It’s easy to fall in love with Melissa Febos’ gorgeous new memoir of short essays, Abandon Me. Over the course of the eight pieces contained within, Febos brings a relentless curiosity and startling intimacy to the page.

The first seven pieces in Abandon Me are short—essays you might discover in high-tier literary magazines (where, indeed, many of them first appeared) and never forget—and they cover a remarkable amount of ground: coming of age, addiction, heartbreak, identity, music, tattoos, psychology. Despite this, the collection feels layered rather than scattered: the pieces are threaded together by a captivating, abusive love affair and the tenuous relationships Febos strikes with both her adoptive father and her birth father.

In the opening essay, “The Book of Hours,” Febos writes: “Our favorite stories can be like lovers. Make sense to me, we ask them. Make sense of me. Here, fix these hurting parts. And stories do, sometimes better than our lovers.” This intertwining of fierce desire, pain, seeking, and storytelling runs throughout Abandon Me. Abandon is, not surprisingly, an important theme, neither in the sense of being abandoned (by family and friends, by society or the world) nor abandoning oneself (to love, drugs, literature, madness).

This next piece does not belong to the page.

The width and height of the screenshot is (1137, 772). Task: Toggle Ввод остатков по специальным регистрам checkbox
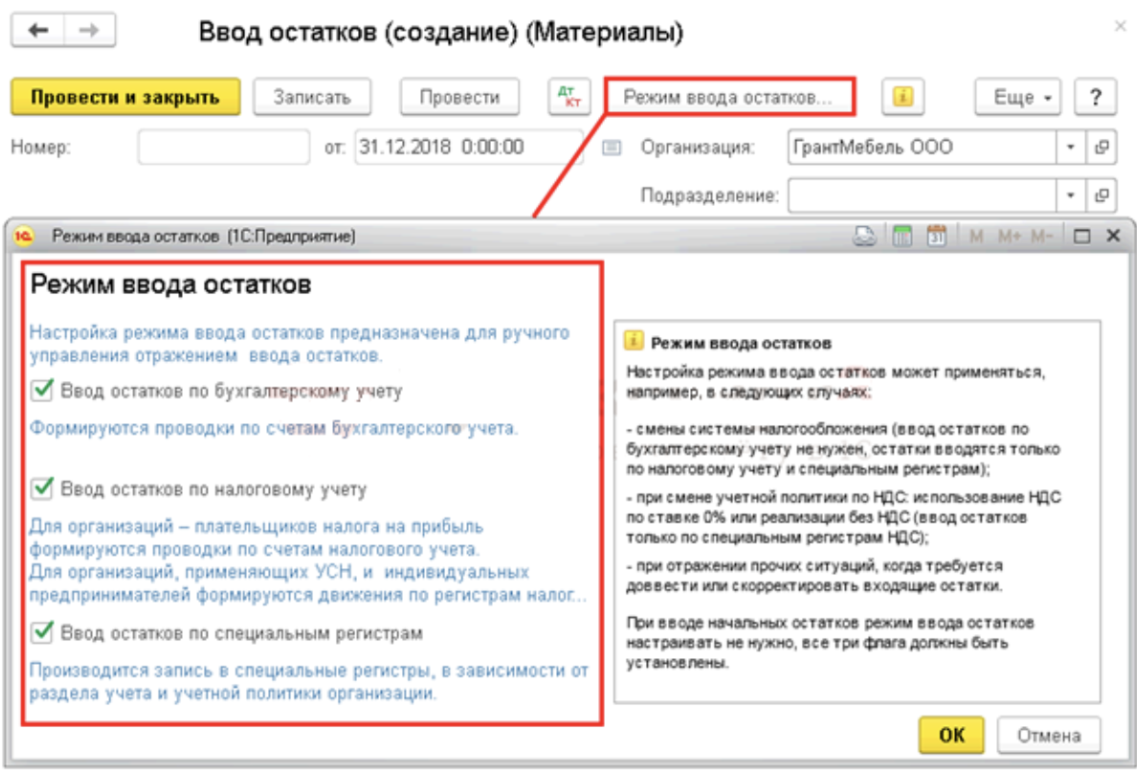41,632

As the book progresses, Febos’ wisdom continues to expand. In “Labyrinths” she uses the cult classic Labyrinth and Greek mythology as means of examining her drug addiction and her brother’s struggle with bipolar disorder. Through this, she eventually discovering that, “The Minotaurs we need to rescue are never our half brothers. They are always those monstrous parts of ourselves.” In “All of Me,” the pain and sweetness of Billie Holiday’s music meld with the pain and sweetness of marking one’s body with ink and needle: “The thing about pain is that it pins you to the moment, to your body.”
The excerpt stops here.